> **Work required**:
Your answer should be an exact copy of the lines from the start of the entries to the line containing "Switch to the Bölümler", both included.

[Stored data]
--- START ---

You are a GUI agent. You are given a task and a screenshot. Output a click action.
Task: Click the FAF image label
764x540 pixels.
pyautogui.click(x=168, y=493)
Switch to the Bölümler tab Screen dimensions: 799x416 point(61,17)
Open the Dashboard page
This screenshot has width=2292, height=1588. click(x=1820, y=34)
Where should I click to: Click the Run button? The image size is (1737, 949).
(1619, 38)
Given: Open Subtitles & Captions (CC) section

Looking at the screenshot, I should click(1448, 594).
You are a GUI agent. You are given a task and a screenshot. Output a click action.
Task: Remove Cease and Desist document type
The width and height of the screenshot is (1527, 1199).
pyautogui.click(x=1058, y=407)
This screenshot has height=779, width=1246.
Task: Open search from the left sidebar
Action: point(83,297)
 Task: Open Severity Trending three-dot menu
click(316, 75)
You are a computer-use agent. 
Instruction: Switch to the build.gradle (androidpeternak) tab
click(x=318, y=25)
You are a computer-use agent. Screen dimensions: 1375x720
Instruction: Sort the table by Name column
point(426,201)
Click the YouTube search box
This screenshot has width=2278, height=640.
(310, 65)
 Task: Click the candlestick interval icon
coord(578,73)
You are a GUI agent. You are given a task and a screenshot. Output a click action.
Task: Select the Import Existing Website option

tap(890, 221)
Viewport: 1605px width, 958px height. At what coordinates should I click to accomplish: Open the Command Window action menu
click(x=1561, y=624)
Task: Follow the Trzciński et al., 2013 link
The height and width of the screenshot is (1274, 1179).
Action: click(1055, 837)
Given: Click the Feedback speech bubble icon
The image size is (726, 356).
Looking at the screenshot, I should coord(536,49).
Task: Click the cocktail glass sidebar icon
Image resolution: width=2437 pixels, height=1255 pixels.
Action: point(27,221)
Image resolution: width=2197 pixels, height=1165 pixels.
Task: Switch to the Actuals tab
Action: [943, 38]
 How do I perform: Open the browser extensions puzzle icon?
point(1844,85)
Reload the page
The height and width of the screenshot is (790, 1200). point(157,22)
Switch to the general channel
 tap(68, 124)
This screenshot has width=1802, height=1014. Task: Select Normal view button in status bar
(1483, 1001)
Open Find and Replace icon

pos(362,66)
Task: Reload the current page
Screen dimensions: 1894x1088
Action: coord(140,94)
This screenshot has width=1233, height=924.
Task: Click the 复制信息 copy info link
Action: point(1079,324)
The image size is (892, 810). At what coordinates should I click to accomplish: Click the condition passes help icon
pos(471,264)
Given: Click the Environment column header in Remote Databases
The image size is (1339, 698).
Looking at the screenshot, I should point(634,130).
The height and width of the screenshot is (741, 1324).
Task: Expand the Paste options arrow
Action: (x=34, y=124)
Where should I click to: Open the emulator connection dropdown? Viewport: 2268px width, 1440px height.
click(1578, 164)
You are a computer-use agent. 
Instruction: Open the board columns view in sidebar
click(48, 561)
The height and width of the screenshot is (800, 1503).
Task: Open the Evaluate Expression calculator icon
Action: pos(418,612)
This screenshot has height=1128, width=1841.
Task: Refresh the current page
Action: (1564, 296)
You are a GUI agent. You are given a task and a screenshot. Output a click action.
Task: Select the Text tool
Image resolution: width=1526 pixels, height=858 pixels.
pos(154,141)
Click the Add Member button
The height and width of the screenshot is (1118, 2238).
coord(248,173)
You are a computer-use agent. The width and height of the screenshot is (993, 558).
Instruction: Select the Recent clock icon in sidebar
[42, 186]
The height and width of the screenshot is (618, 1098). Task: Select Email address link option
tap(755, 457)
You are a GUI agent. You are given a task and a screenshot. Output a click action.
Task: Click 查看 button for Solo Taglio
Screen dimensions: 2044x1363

--- END ---

> **Exercise output**:
You are a GUI agent. You are given a task and a screenshot. Output a click action.
Task: Click the FAF image label
764x540 pixels.
pyautogui.click(x=168, y=493)
Switch to the Bölümler tab Screen dimensions: 799x416 point(61,17)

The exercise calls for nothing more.